Urgent reforms needed on indigenous peoples’ rights, says UN expert: Costa Rica

OHCHR

The UN Special Rapporteur on the rights of indigenous peoples, Francisco Calí Tzay, today expressed his concern over the more than 40 years of non-compliance by the State of Costa Rica with the Indigenous Law, which establishes the State’s obligation to return indigenous lands belonging to eight indigenous peoples across the country.

The UN expert said he was extremely concerned by continued attacks on human rights defenders and indigenous leaders in the south of the country, who suffer intimidation and death threats and attacks in the context of defending their lands, territories and natural resources. In most cases, he said, this property was in the hands of non-indigenous people.

“It is worrying that, to date, Costa Rica has not contextualised the murder of the two indigenous leaders Sergio Rojas and Jehry Rivera within the conflict over the recovery of indigenous lands, and the lack of progress in the judicial proceedings in these two cases,” Calí Tzay said at the end of a 12-day visit to Costa Rica. “The establishment of an effective and culturally relevant mechanism for the protection of human rights defenders, as recommended by human rights mechanisms, is urgently needed.”

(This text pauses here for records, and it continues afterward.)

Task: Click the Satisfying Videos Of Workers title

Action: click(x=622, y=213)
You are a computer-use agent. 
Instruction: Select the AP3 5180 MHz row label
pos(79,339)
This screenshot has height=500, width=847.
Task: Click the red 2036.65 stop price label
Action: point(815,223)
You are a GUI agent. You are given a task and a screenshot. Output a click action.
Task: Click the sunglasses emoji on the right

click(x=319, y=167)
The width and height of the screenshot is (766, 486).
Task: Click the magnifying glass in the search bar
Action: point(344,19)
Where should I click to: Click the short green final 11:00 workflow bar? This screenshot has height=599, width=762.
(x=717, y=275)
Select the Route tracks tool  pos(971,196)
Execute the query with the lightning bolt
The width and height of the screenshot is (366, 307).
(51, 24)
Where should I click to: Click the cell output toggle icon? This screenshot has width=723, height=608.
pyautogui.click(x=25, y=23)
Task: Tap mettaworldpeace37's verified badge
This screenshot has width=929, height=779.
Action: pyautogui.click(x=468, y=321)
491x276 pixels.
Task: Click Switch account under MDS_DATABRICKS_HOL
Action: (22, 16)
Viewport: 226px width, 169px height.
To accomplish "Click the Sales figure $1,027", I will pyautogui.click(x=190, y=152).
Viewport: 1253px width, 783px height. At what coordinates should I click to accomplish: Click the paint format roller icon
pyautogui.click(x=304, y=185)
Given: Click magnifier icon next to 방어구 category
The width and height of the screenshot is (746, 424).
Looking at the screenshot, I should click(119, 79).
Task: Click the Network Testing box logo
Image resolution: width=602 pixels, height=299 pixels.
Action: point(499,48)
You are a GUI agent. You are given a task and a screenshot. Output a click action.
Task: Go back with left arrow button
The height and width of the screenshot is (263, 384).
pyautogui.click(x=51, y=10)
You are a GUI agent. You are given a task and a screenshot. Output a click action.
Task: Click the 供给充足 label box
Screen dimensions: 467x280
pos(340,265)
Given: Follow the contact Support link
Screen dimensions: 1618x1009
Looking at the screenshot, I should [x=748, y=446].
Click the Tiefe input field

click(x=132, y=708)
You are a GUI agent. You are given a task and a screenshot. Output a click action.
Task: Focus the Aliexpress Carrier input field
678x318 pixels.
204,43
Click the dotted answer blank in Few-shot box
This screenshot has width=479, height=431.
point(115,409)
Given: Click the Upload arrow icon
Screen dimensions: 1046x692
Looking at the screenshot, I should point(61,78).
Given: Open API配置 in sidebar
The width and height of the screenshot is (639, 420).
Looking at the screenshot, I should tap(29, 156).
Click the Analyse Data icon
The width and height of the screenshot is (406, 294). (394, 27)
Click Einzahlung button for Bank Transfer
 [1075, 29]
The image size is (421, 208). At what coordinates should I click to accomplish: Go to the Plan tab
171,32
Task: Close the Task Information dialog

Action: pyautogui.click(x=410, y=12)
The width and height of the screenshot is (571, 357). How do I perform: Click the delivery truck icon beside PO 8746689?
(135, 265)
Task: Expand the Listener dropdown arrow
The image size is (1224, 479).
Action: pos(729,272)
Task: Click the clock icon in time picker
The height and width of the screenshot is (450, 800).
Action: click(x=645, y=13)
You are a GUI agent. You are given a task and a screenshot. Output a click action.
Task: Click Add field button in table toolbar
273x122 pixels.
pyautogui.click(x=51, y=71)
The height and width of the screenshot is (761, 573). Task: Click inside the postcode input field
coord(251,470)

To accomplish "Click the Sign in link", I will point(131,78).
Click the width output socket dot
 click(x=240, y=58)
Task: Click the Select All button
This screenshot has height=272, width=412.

The Special Rapporteur pointed out the need for constitutional recognition of the existence of indigenous peoples. He also stressed the need to recognise the right to self-determination, to self-government of each people in accordance with their specificities, to land, territory and resources.

The expert invited the State to create the conditions for a constructive dialogue in good faith with indigenous peoples in order to develop a comprehensive, participatory legislative reform in accordance with international human rights standards.

“I am very concerned about the information received about the presence of structural racism and racial discrimination against indigenous peoples, which hinders the enjoyment of collective and individual rights, especially for indigenous women, children, adolescents and persons with disabilities,” said Calí Tzay.

“I also received information on the obstacles faced by indigenous people in Costa Rica with regard to access to justice and reparation mechanisms,” said the expert.

Cali Tzay encouraged the continuation of the process of elaborating a policy on access to justice for indigenous peoples in accordance with international standards.

“Finally, I wish to emphasise the fundamental role and extraordinary leadership of indigenous women,” Cali Tzay added. “After meeting with various indigenous women leaders and organisations, I feel hopeful for the future of Costa Rica given the clarity of the proposals provided that would help build a truly pluricultural state.” The Special Rapporteur concluded his visit by asking the Costa Rican State to prioritise the agenda of women, addressing their needs and favouring their political participation.

Cali Tzay welcomed the commitment expressed by the Government to initiate the process of compensation for the regulation of indigenous lands and territories in the coming months.

During his visit, the UN expert met around 400 indigenous persons in San José and in the indigenous territories, 70 representatives of indigenous organisations, and civil society organisations. He also met more than 20 State institutional authorities, including high-level representatives of the Presidency of the Republic and various ministries, the Human Rights Commission of the Legislative Assembly and representatives of the judiciary, including a bilateral meeting with the Acting Attorney General and his team.

The final report of the visit to Costa Rica will be presented to the Human Rights Council in September 2022.